Heinrich XXV., 1412–1463, übernahm 1438 das Erbe seines Vaters und bahnte friedlichen Ausgleich mit der sächsischen Nachbarschaft an. Er war verheiratet mit Brigitte von Reuß-Gera, der Witwe eines Herrn von Schönburg zu Glauchau. Die Ansprüche von verwandten und verschwägerten Nachbarn wollten nicht zur Ruhe kommen. Als er vorübergehend von der Burg abwesend war, benutzte Graf Ludwig von Gleichen die Gelegenheit zu einem Überfall. Vom Lauenstein aus rückte er nächtlicherweile 1447 vor den Burgeingang, wurde hier aber gestellt. Die schwache Besatzung hielt ihn auf bis zum Anbruch des Tages. Dann zog er ab. Dieses mehr heiter als ernst zu nehmende Ereignis aus der Zeit des Faustrechts würde wohl vergessen sein, wenn es nicht 1793 in einer romantisch-scherzhaften Ballade dichterisch verherrlicht worden wäre.

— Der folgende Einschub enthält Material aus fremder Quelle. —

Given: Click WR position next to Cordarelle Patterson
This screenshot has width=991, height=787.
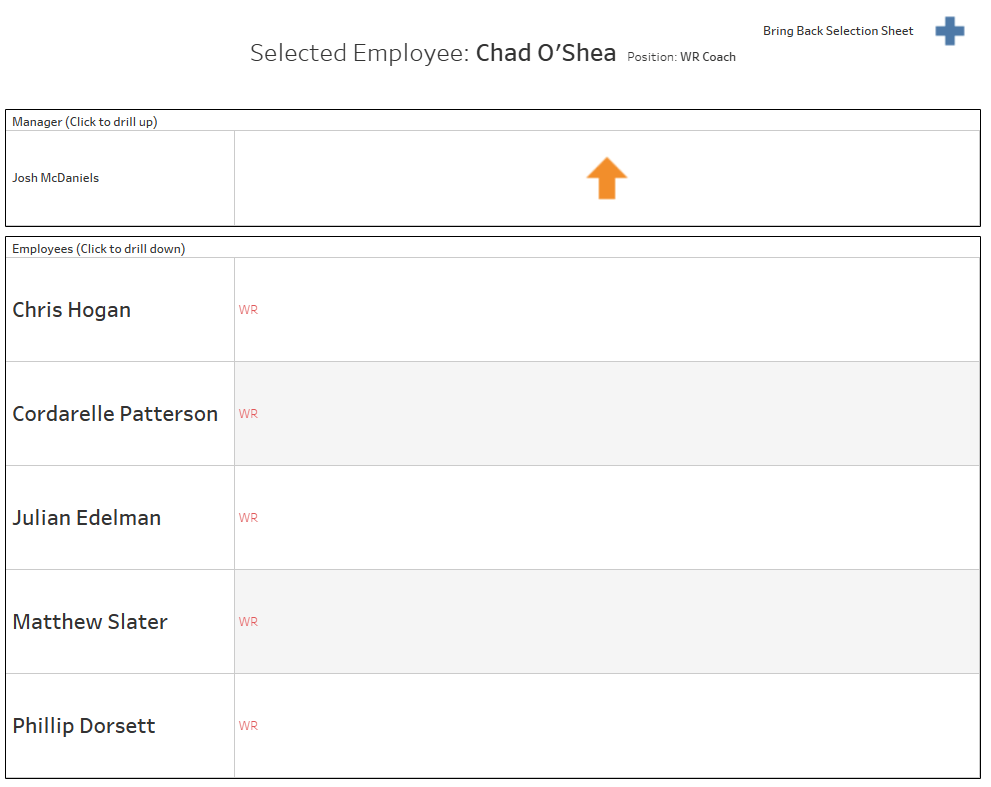Looking at the screenshot, I should [248, 414].
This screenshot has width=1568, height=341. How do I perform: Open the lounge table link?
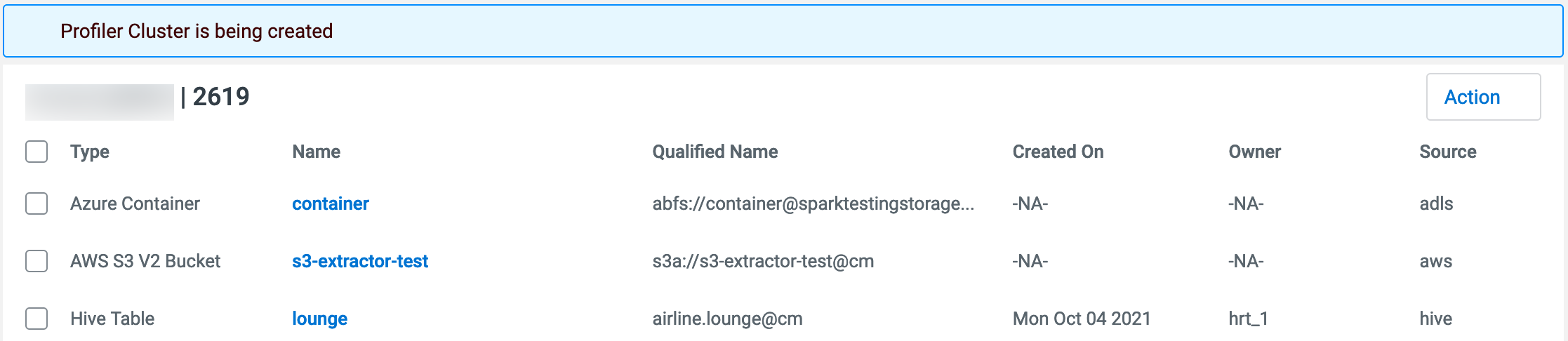coord(319,319)
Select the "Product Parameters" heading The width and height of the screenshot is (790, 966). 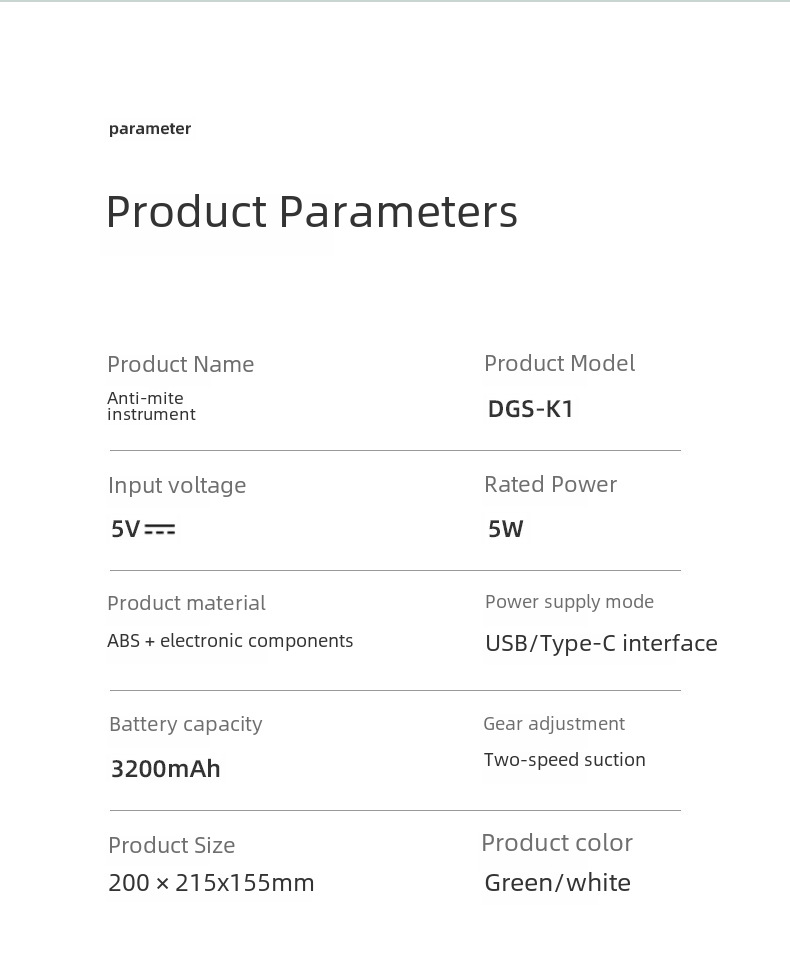pyautogui.click(x=311, y=212)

Auf Fürstentagen zu Naumburg, Erfurt, Halle und Zeitz strengte man sich an, die Besitzstreitigkeiten um die Grenzgebiete beizulegen. Ein Vergleich kam schließlich in Gera zustande. Von diesem Friedensschluß will man die Benennung der Burg ableiten, doch kommt der Name Friedeburg tatsächlich erst in Schriftstücken des achtzehnten Jahrhunderts vor, als man anfing, im Auftrage der Staatsbehörde geschichtliche Aufzeichnungen zu sammeln.

Heinrich XXV. starb in Leutenberg und wurde in der[13] Grafengruft beigesetzt. Er hatte dem Kloster am Fuße seines Schloßberges vier Schock ewigen Zinses aus dem Dorf Laasen vermacht. Seine Witwe fügte für Prior und Konvent noch fünf Gulden jährlichen Zins hinzu. Ein gewaltiger Brand legte kurz vor seinem Tode fast die ganze Stadt in Trümmer. Die Burg bewährte sich dabei als Zufluchtstätte für Obdachlose.


[14]

Balthasar, 1453–1525

Heinrichs Sohn Balthasar war erst zehn Jahre alt, als er den Vater verlor. Seine Erziehung muß christlich, ritterlich und wissenschaftlich geleitet worden sein, doch sind nähere Angaben darüber nicht mehr aufzufinden. Gelehrte Schriftsteller, die ihn persönlich kannten, schildern ihn als ernsten Herrn von jähem und starkem Sinn, doch von rechtschaffenem und aufrichtigem Gemüt. Sein Schriftwechsel hat sich zu einem großen Teil erhalten. Wer sich in diese Berichte und Geisteserzeugnisse vertieft, empfindet den Leutenberger Grafen als Seelenverwandten seines großen Zeitgenossen Luther. Er war eine gerade Natur, streng rechtlich, kampfbereit, gütig und milde gegen Schwache, ritterlich-scherzhaft und begabt mit treffendem Mutterwitz.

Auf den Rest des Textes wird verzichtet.